Triple Threat Day Trade Forex Trading Strategy
One of the best things about day trading is that it could be simple and mechanical. This is because unlike swing or position trading, the length of time that a trader should hold a position is much smaller. This means that there are much lesser variables and unknowns that could happen in that shorter period of time. On the other hand, swing trading and position trading takes a lot longer to hold a trade. This means that a technically sound and fundamentally correct trading decision which would have been in profit could be adversely affected by a dissenting news release. It is much easier to predict what would happen a few minutes forward than a few days or weeks ahead. This allows day trading to be purely technical and mechanical, although this is not the only way to day trade.
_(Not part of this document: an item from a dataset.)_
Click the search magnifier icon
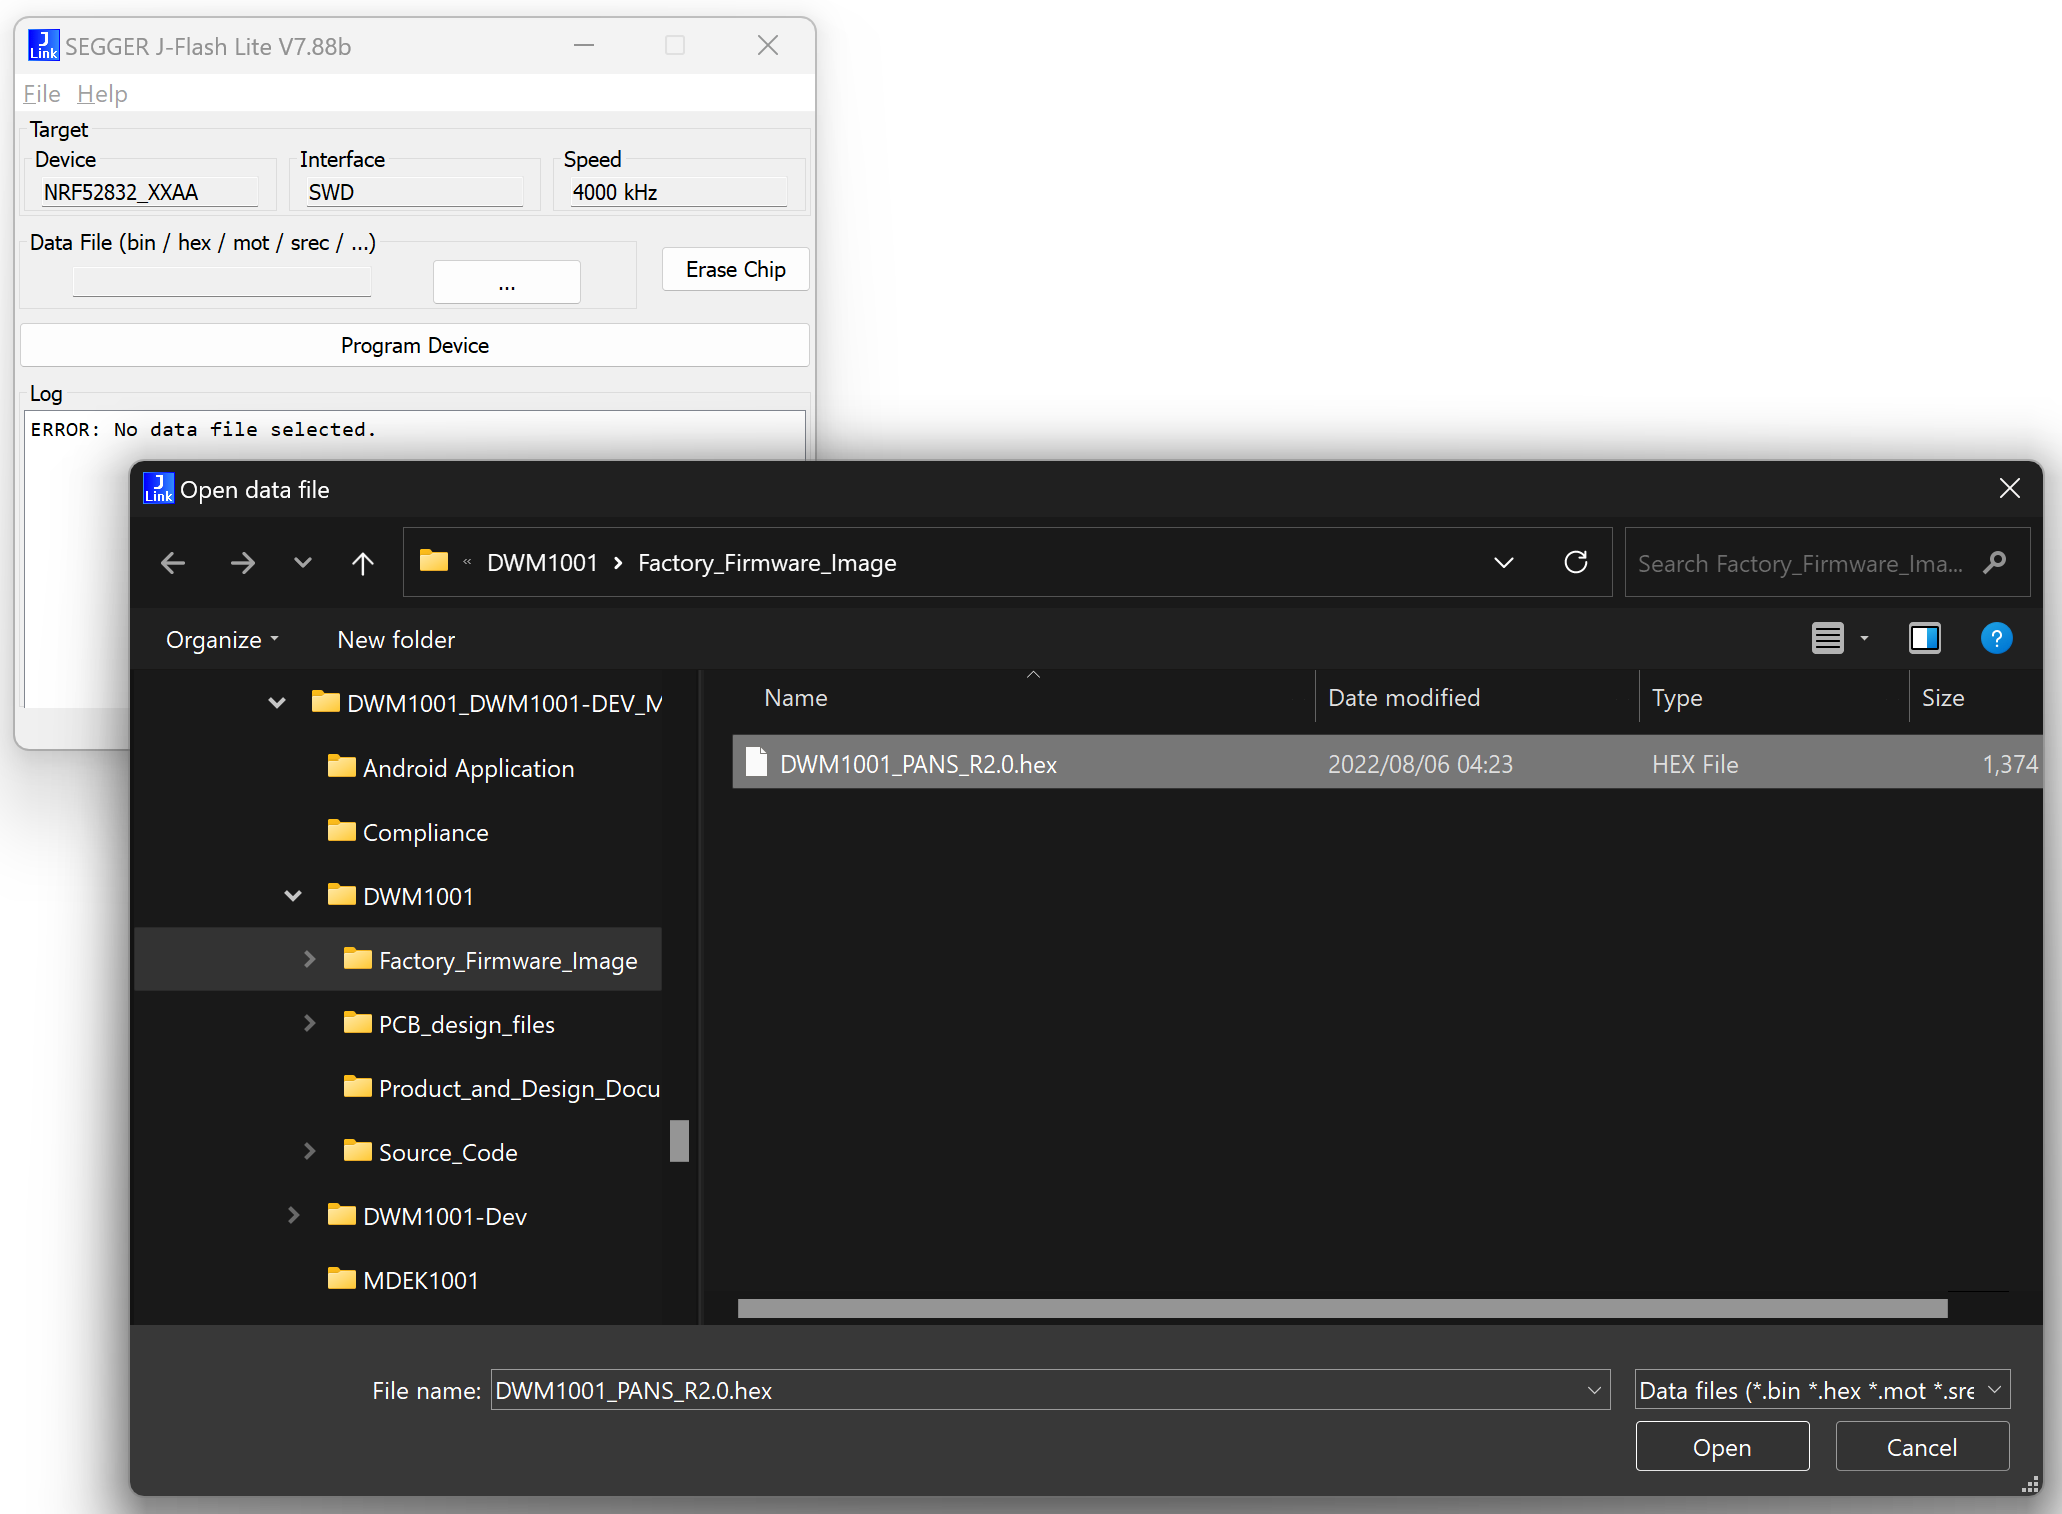2062x1514 pixels. (1995, 563)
Given that day trading allows for mechanical and algorithmic trading, we will explore a simple strategy that would allow us to trade this way.
Another thing that I would like to emphasize is trading with the trend. This is because trading with the trend, as opposed to trading against it increases the probability of a successful trade. This is because momentum and current market sentiment is on your side. Also, a big chunk of the market are bandwagoners. They would trade the direction which they see is the current trend direction on the chart. It would be wise to trade with the bigger chunk of the market instead of against them.
So, onto our strategy.
The Setup: Triple Threat Day Trade Strategy
This strategy is based purely on three Exponential Moving Averages (EMA), which are as follows:
- 15 EMA (gold)
- 30 EMA (green)
- 60 EMA (brown)
These three EMAs will be our basis in determining if the market is trending, the trend direction and the entry trigger.
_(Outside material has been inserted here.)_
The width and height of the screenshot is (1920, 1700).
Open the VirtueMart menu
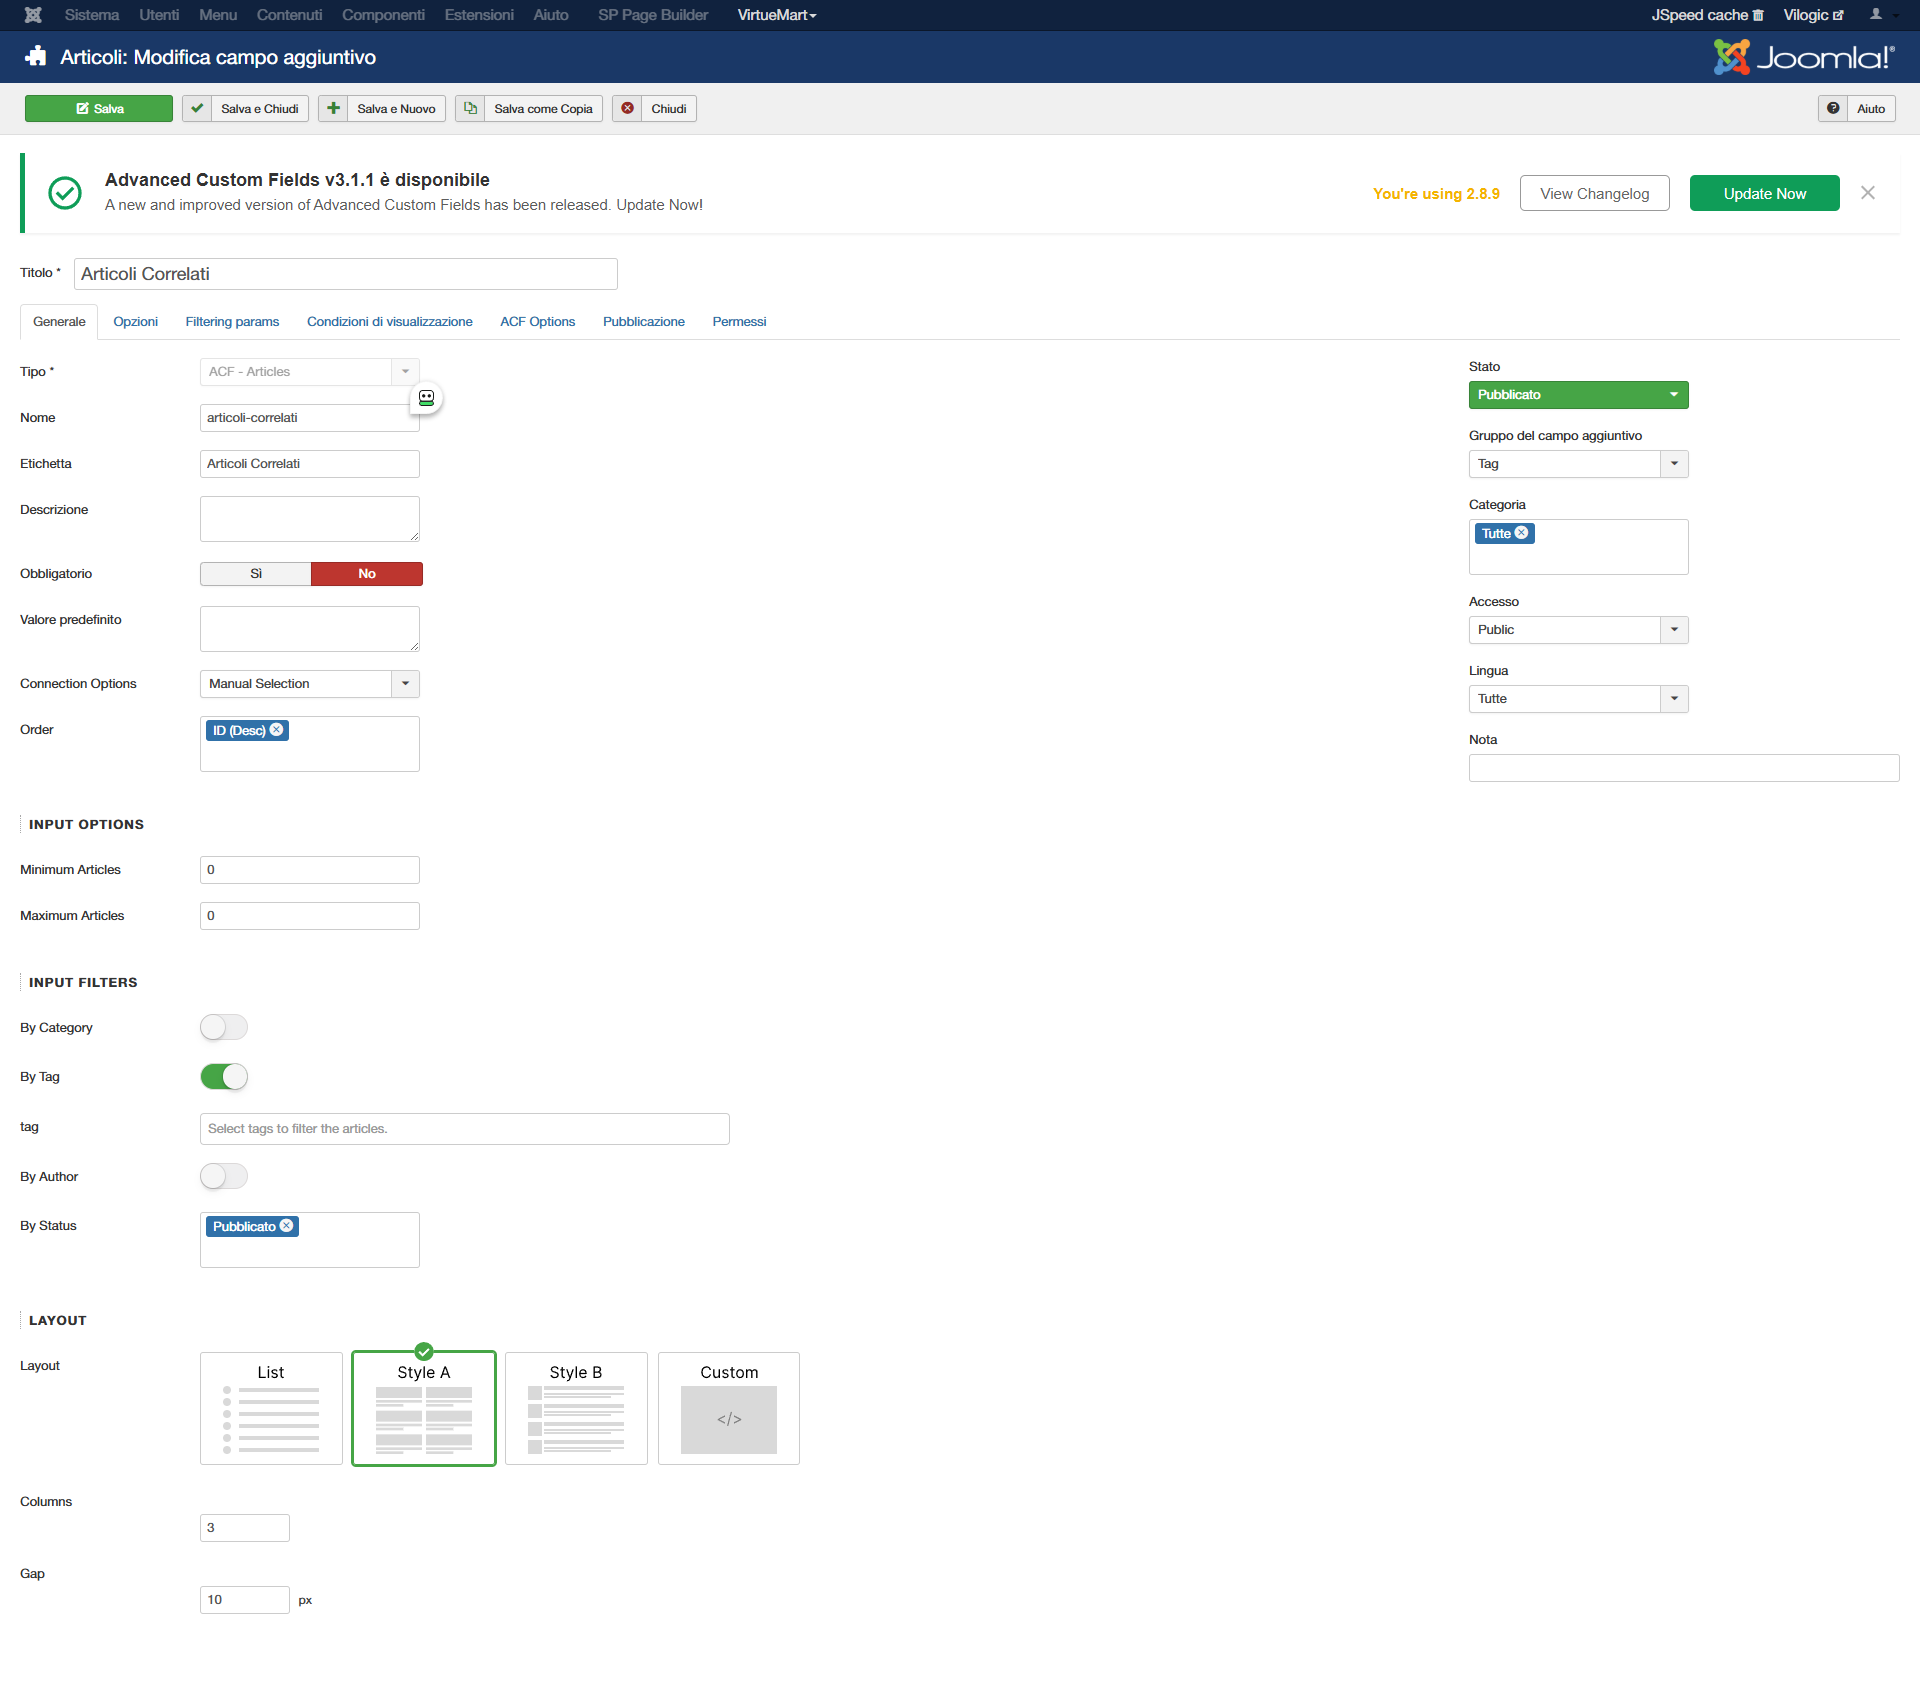[776, 15]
To determine if the market is trending and trend direction, we will be needing the 30 & 60 EMA. To determine a bullish trending market, we will be looking for the 30 EMA to above the 60 EMA. On the other hand, on bearish market, it will the 60 EMA above the 30 EMA.
Then, to determine our entry trigger, we will be using the 15 EMA, 30 EMA, and price itself. In a bullish market, what we will be looking for is for price to crossover from in between the 15 & 30 EMA to outside and above the 15 EMA. In a bearish market, we will be looking for price to cross below the 15 EMA.
As an additional filter, we will need to determine if there is not reversal pressure on our trade. To determine this, we will be using the 30 EMA. Price should never close beyond the 30 EMA against our determined trend direction.
Timeframe: 5-minute chart
Buy Entry:
- 30 EMA should be above the 60 EMA
- Price should never close below the 30 EMA
- Price should cross from between the 15 & 30 EMA to close above the 15 EMA
- Enter a buy market order at the close of the candle
Stop Loss: Set the stop loss at the fractal below the entry
Take Profit: Set the take profit at 2x the risk on the stop loss
Sell Entry:
- 30 EMA should be below the 60 EMA
- Price should never close above the 30 EMA
- Price should cross from between the 15 & 30 EMA to close below the 15 EMA
- Enter a sell market order at the close of the candle
Stop Loss: Set the stop loss at the fractal above the entry
Take Profit: Set the take profit at 2x the risk on the stop loss
Conclusion
This simple day trading strategy is an actual working strategy that many day traders use. The only difference is that the settings on the moving averages differ according to the preference of traders.
With this, you could tweak the settings of the moving averages according to your liking. Setting the fast EMA (gold) tighter would mean trading on a stronger momentum, but at the same time, risk entering on the peak or trough. The middle line (green) represents our filter line. Setting it faster would make it hug price a bit more, invalidating some potential trades, yet ensuring a high momentum trade. The slow EMA (brown) represents our main trend. Setting it faster allows for faster reaction time and more trades, but you also run the risk of trading on a trend that is not yet that established.
Another aspect that you could tweak is on the type of moving average. You may use simple, linear, weighted, or whatever moving average you think works best. I just happen to prefer the exponential moving average. Each to his own.